Jean-Luc Parant

Photo : P.H. Vermès

Né le 10 avril 1944 à Mégrine-Côteaux près de Tunis, Jean-Luc Parant continue de tourner en rond autour d’une œuvre tout à fait singulière. S’étant intitulé « fabricant de boules et de textes sur les yeux » dès la fin des années 1960, puis « imprimeur de sa propre matière et de sa propre pensée » dans les années 2000, comme s’il avait inventé là son propre et unique métier, le travail poétique de Jean-Luc Parant est inséparable de son travail plastique. En effet, son œuvre, conçue dans la stricte dualité de ses thèmes, est affaire de textes et de boules, de vision et de toucher, de jour et de nuit, d’infime et d’infini.

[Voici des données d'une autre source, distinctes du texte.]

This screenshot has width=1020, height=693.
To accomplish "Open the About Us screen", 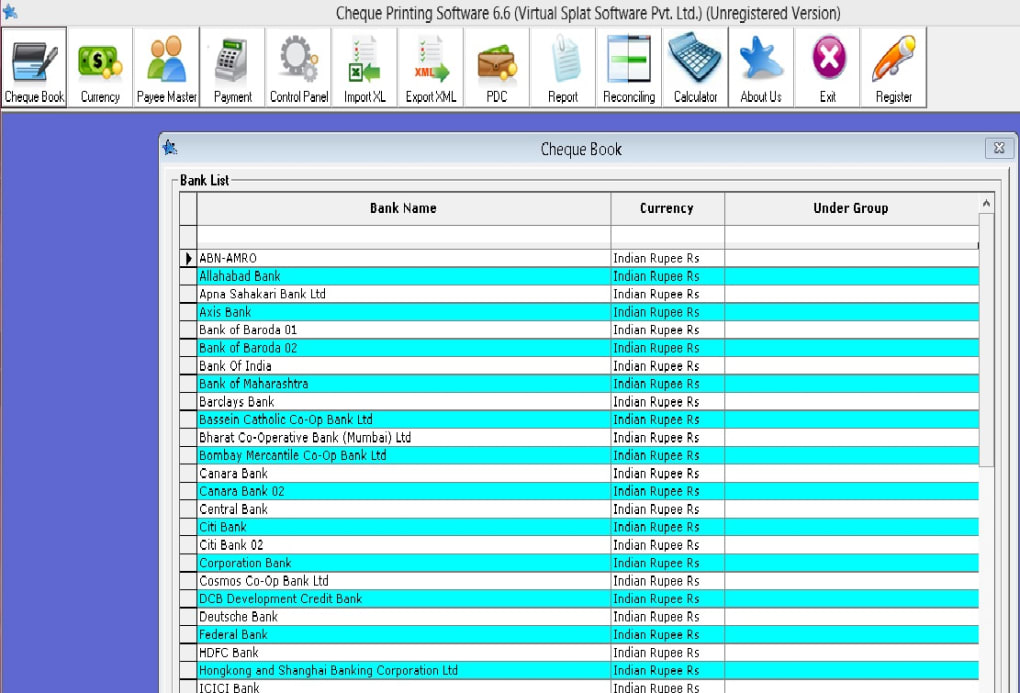I will pos(760,66).
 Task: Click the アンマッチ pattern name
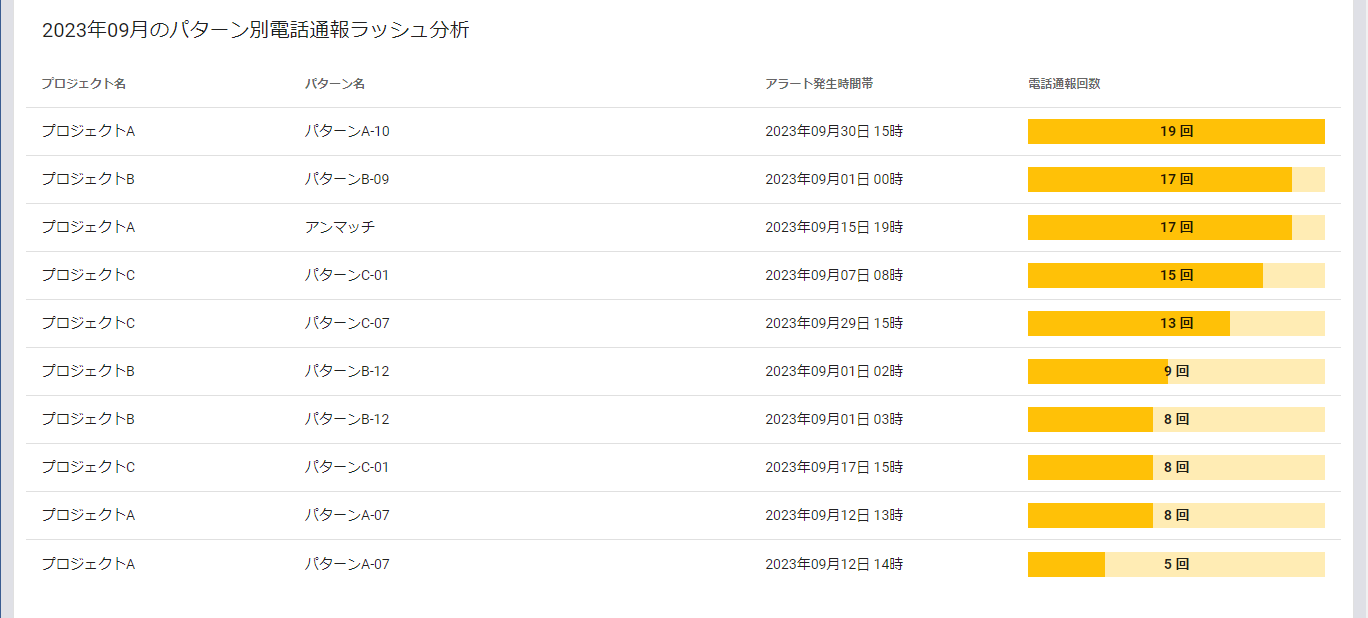click(340, 228)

Rôdant autour de ses installations de boules dessinées, modelées, peintes, sculptées, comme autour de ses compositions de textes sur les yeux ciselés, malaxés, ajourés, ressassés, Jean-Luc Parant chante l’espace, le monde et les yeux qui le voient, en orbite autour d’un soleil qui ne nous brûle plus mais nous illumine.

Jean-Luc Parant est à la recherche d’une machine qui pourrait mener l’homme aux étoiles, aussi vite que ses yeux le mènent au soleil. Il croit que les femmes et les hommes ne pourront pas continuer à exister s’ils ne trouvent pas le moyen de changer de soleil et de penser le monde autrement.

Ses monographies sont publiées par les éditions Actes Sud. Ses textes sur les yeux sont, entre autres, publiés aux éditions José Corti, Argol, Fata Morgana, La Différence, Fage.